Anthropic published a report that focuses on how educators use Claude at university — not just students. What do they do with the tool day to day and what concerns come up? The document was published on August 27, 2025 and combines analysis of conversations with qualitative work with professors. (anthropic.com)
Main findings
The team analyzed roughly 74,000 conversations from university accounts in Claude during May and June, and complemented that data with interviews with 22 faculty members from Northeastern University.

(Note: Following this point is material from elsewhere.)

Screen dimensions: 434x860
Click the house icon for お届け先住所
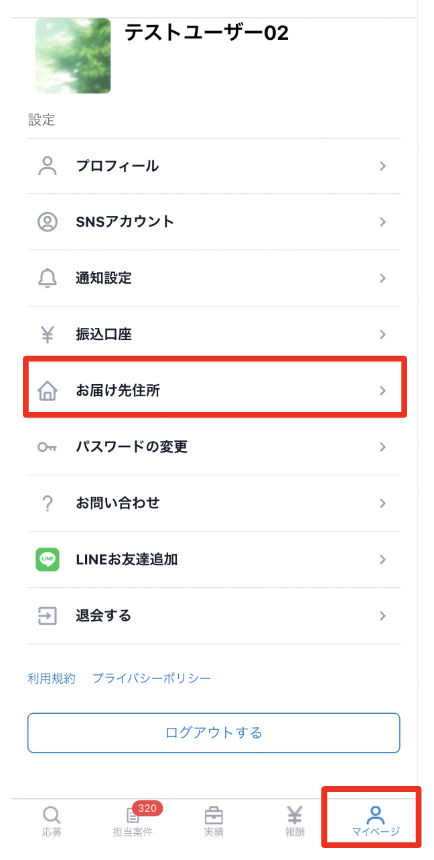(48, 391)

These numbers give us an empirical snapshot of how professors use the tool, though there are sampling limits. (anthropic.com)
The three most common uses that emerged from the data were:
- Developing course plans and materials: 57% of identified conversations. (anthropic.com)
- Academic research: 13%.
- Assessing student performance: 7%.
Additionally, a study cited in the report suggests AI tools are saving educators time, with an average reported 5.9 hours per week according to a Gallup survey. (anthropic.com)

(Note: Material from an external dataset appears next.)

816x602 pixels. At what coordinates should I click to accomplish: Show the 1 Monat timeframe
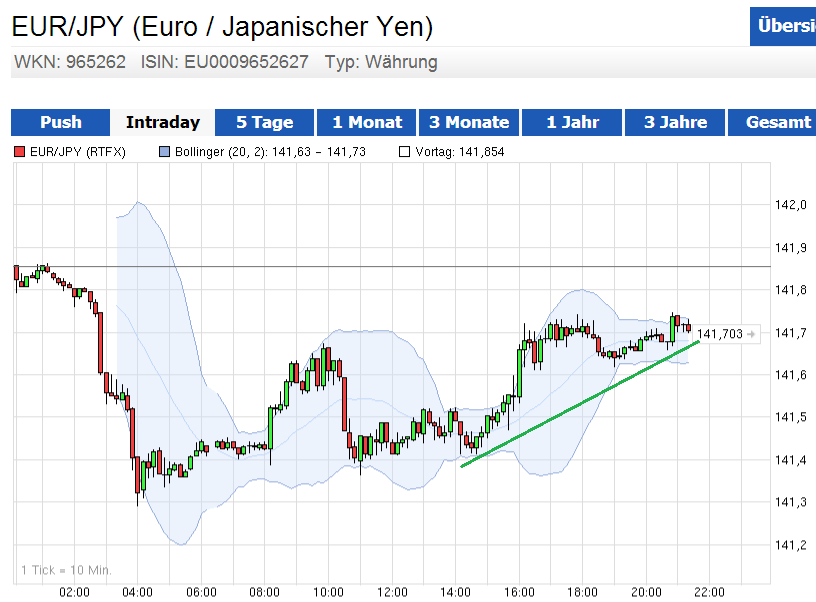click(367, 123)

How educators use Claude in practice
Have you ever imagined turning an idea into an interactive simulation in an afternoon? Some professors are already doing that. They use the Artifacts
feature to build educational games, lab simulations, quizzes with automatic feedback, and dashboards that help visualize complex data. These are creations that used to require lots of time or technical resources. (anthropic.com)
You also see clear administrative uses: drafting recommendation letters, preparing meeting agendas, generating minutes, and even supporting budget planning. In class, AI shows up as an idea partner, helping explain concepts from different angles or designing materials tailored to various levels.
Augmentation versus automation
A key takeaway from the report is the distinction between using AI as a partner (augmentation) or delegating whole tasks (automation). For creative, high-context tasks like designing lessons or writing research proposals, educators prefer to keep control and use AI as support.
By contrast, routine tasks like financial management or student record keeping show stronger trends toward automation. In particular, interactions related to grading showed a pattern where 48.9% were classified as heavy automation, even though educators consider AI less effective in that area. (anthropic.com)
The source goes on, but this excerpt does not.